**Texte fourni**
--------------------

Je me suis dirigé vers l’illustration parce que je voulais developper des compétences dans ce domaine que je ne connaissais pas, et à l’époque je pensais que ça m’intéresserait. Mais je me suis vite rendu compte, après avoir travaillé pendant un an, que j’appréciais l’illustration plus que je n’étais un illustrateur. Je suis donc retourné à la photographie. Ça fait 15 ans maintenant que je prends des photos, et la seule raison pour laquelle je n’ai pas étudié la photographie, c’est parce que je sentais que c’était déjà une corde à mon arc, et je voulais développer ça tout seul. Ce qui m’a mené à la photo c’est un grand amour pour la publication dans les magazines et les livres… ça me fascinait depuis tout petit déjà.
Où en est actuellement la communauté LGBTQ à Beyrouth ? Et au Liban ?
Beyrouth et le Liban sont vraiment deux choses différentes. Ce qui est autorisé socialement à Beyrouth pourrait être condamné dans les villages ailleurs dans le pays. En ce qui concerne la capitale, la communauté LGBTQ est une sorte de révolution. De nouvelles choses se passent et évoluent, la culture Queer se développe, et c’est très beau à voir. Concernant le reste du Liban je pense que ça prendra plus de temps. Mais je suppose que c’est comme ça dans beaucoup de pays, les capitales sont toujours un peu en avance.
Pouvez-vous nous parler de votre rapport au corps, très présent dans vos photographies ?

--------------------

**Série d'entrées**

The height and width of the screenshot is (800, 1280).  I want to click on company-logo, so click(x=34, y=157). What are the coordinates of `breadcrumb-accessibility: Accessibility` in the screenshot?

--------------------

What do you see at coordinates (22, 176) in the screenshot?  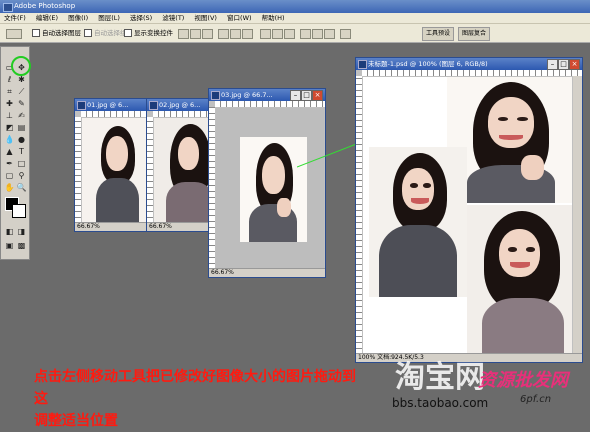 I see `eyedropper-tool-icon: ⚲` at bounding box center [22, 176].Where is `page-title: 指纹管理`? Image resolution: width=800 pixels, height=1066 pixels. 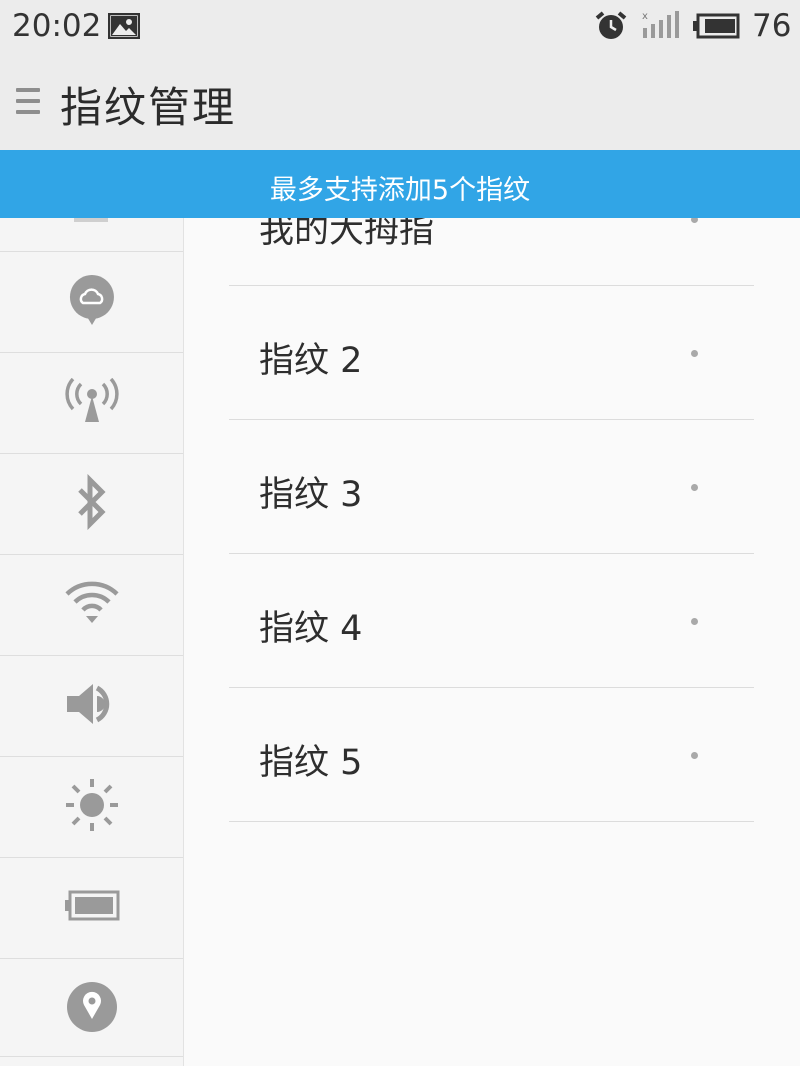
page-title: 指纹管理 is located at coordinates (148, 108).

--------------------

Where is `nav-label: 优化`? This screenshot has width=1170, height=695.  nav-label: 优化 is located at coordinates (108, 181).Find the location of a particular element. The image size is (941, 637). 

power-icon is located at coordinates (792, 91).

--------------------

**Travail à réaliser**
Prolongez, s'il vous plaît, l'entretien sur la photographie et la communauté LGBTQ de Beyrouth à partir de l'endroit où il s'arrête.

**Résultat ci-dessous**
Je n’ai jamais réfléchi à ma relation au corps. Je sais évidement que c’est très présent dans mon travail mais je n’y pense pas consciemment. Je sais juste que je suis attiré par les mouvements, par les formes et les tailles différentes, par les imperfections des corps… Je pense aussi que je me sens plus à l’aise avec les corps des autres qu’avec le mien. Ça peut etre un début de réflexion mais je ne peux pas en dire plus pour l’instant.
Le Liban est considéré comme un des pays les plus “Gay friendly” du monde arabe. En réalité, qu’en est-il de la loi concernant les personnes homosexuelles actuellement ?
Beyrouth est considéré comme gay friendly, ce qui est très vrai par rapport aux autres villes et pays du monde arabe. Cependant, ça reste illégal d’être homosexuel au Liban, et il y a des peines de prison pour ça. C’est un paradoxe.

Vous avez passé beaucoup de temps avec Doris et Andrea, une mère et son fils genderqueer, de confession chrétienne maronite. Comment se passe leur relation ?
Cette relation m’a coupé le souffle. Andréa me parlait beaucoup de sa mère et je lui disais qu’il était chanceux d’avoir quelqu'un qui le soutenait autant. Puis finalement, j'ai rencontré Doris et j’ai réalisé que ce n’était pas une question de soutien mais vraiment une question d’amour. J’ai donc découvert une relation exceptionnelle et rare, car les familles mettent souvent l’amour au second plan quand il s'agit des moeurs, et de ce qu’on appelle les « valeurs du Moyen-Orient ». Doris n’a pensé qu’a l’amour et a tout abandonné pour son enfant. Pour moi c’est une sorte de famille modèle.
Et le père dans tout ça ?
Le père n’est pas présent et Doris a bien compris qu’elle pouvait abandonner cette idée. Pour l’amour de son fils elle a du faire une croix sur son mari et sa famille. Il ne fait donc pas du tout partie de leur vie car il ne soutient pas les choix d’Andréa.


Vous alternez les photographies de mode, et les sujets plus documentaires comme celui exposé dans "C'est Beyrouth". Qu'est-ce qui vous correspond le plus ? Pouvez-vous nous parler de vos méthodes de travail pour chacun de ces deux exercices ?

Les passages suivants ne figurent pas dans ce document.